[Record set Boundary: Start]

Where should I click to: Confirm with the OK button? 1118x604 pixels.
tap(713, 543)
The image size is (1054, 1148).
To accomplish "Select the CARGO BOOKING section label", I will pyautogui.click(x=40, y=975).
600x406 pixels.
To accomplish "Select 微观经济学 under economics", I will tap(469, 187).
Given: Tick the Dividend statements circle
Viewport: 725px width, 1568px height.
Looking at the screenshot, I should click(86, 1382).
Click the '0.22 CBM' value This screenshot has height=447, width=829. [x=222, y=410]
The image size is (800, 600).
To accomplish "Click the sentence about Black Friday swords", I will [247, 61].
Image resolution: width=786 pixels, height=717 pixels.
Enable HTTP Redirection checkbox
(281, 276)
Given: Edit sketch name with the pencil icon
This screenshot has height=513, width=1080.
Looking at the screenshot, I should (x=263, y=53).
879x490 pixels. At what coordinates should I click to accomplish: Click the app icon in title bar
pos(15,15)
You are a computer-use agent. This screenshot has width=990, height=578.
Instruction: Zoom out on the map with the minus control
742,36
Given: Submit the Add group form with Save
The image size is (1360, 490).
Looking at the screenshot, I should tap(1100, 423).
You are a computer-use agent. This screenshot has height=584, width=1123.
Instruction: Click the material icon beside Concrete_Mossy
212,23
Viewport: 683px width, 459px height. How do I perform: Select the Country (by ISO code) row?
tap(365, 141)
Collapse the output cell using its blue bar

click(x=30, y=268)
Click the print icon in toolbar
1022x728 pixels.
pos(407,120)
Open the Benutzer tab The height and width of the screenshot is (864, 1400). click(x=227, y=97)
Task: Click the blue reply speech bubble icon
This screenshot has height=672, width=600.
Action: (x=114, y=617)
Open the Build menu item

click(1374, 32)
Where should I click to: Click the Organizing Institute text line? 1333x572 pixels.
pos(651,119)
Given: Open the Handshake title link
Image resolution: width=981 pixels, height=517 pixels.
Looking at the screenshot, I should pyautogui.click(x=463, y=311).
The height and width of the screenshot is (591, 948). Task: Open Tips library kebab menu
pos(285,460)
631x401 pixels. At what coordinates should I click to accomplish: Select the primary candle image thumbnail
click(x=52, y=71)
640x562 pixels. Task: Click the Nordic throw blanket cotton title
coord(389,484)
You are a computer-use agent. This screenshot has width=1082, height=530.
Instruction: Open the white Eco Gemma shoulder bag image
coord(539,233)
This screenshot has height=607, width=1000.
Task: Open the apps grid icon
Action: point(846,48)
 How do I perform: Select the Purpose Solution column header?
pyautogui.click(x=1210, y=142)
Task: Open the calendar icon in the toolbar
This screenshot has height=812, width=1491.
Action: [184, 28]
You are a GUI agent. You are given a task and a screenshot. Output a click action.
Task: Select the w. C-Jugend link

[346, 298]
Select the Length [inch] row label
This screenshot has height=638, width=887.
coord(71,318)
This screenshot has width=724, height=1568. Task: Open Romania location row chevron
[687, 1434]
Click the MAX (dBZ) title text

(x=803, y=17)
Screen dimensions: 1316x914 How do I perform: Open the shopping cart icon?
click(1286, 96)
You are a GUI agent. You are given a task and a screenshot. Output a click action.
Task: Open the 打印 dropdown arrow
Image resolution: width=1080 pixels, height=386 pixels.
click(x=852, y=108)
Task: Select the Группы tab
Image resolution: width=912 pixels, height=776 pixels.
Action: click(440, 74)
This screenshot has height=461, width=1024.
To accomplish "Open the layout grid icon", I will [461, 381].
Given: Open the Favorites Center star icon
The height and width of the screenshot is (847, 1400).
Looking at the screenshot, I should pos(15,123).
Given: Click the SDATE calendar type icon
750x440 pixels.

[Record set Boundary: End]

» Work item
Please repeat every entry, exactly as it was written.

» Answer below
Where should I click to: Confirm with the OK button? 1118x604 pixels.
tap(713, 543)
The image size is (1054, 1148).
To accomplish "Select the CARGO BOOKING section label", I will pyautogui.click(x=40, y=975).
600x406 pixels.
To accomplish "Select 微观经济学 under economics", I will tap(469, 187).
Given: Tick the Dividend statements circle
Viewport: 725px width, 1568px height.
Looking at the screenshot, I should click(86, 1382).
Click the '0.22 CBM' value This screenshot has height=447, width=829. [x=222, y=410]
The image size is (800, 600).
To accomplish "Click the sentence about Black Friday swords", I will [247, 61].
Image resolution: width=786 pixels, height=717 pixels.
Enable HTTP Redirection checkbox
(281, 276)
Given: Edit sketch name with the pencil icon
This screenshot has height=513, width=1080.
Looking at the screenshot, I should (x=263, y=53).
879x490 pixels. At what coordinates should I click to accomplish: Click the app icon in title bar
pos(15,15)
You are a computer-use agent. This screenshot has width=990, height=578.
Instruction: Zoom out on the map with the minus control
742,36
Given: Submit the Add group form with Save
The image size is (1360, 490).
Looking at the screenshot, I should tap(1100, 423).
You are a computer-use agent. This screenshot has height=584, width=1123.
Instruction: Click the material icon beside Concrete_Mossy
212,23
Viewport: 683px width, 459px height. How do I perform: Select the Country (by ISO code) row?
tap(365, 141)
Collapse the output cell using its blue bar

click(x=30, y=268)
Click the print icon in toolbar
1022x728 pixels.
pos(407,120)
Open the Benutzer tab The height and width of the screenshot is (864, 1400). click(x=227, y=97)
Task: Click the blue reply speech bubble icon
This screenshot has height=672, width=600.
Action: (x=114, y=617)
Open the Build menu item

click(1374, 32)
Where should I click to: Click the Organizing Institute text line? 1333x572 pixels.
pos(651,119)
Given: Open the Handshake title link
Image resolution: width=981 pixels, height=517 pixels.
Looking at the screenshot, I should pyautogui.click(x=463, y=311).
The height and width of the screenshot is (591, 948). Task: Open Tips library kebab menu
pos(285,460)
631x401 pixels. At what coordinates should I click to accomplish: Select the primary candle image thumbnail
click(x=52, y=71)
640x562 pixels. Task: Click the Nordic throw blanket cotton title
coord(389,484)
You are a computer-use agent. This screenshot has width=1082, height=530.
Instruction: Open the white Eco Gemma shoulder bag image
coord(539,233)
This screenshot has height=607, width=1000.
Task: Open the apps grid icon
Action: point(846,48)
 How do I perform: Select the Purpose Solution column header?
pyautogui.click(x=1210, y=142)
Task: Open the calendar icon in the toolbar
This screenshot has height=812, width=1491.
Action: [184, 28]
You are a GUI agent. You are given a task and a screenshot. Output a click action.
Task: Select the w. C-Jugend link

[346, 298]
Select the Length [inch] row label
This screenshot has height=638, width=887.
coord(71,318)
This screenshot has width=724, height=1568. Task: Open Romania location row chevron
[687, 1434]
Click the MAX (dBZ) title text

(x=803, y=17)
Screen dimensions: 1316x914 How do I perform: Open the shopping cart icon?
click(1286, 96)
You are a GUI agent. You are given a task and a screenshot. Output a click action.
Task: Open the 打印 dropdown arrow
Image resolution: width=1080 pixels, height=386 pixels.
click(x=852, y=108)
Task: Select the Группы tab
Image resolution: width=912 pixels, height=776 pixels.
Action: click(440, 74)
This screenshot has height=461, width=1024.
To accomplish "Open the layout grid icon", I will [461, 381].
Given: Open the Favorites Center star icon
The height and width of the screenshot is (847, 1400).
Looking at the screenshot, I should pos(15,123).
Given: Click the SDATE calendar type icon
750x440 pixels.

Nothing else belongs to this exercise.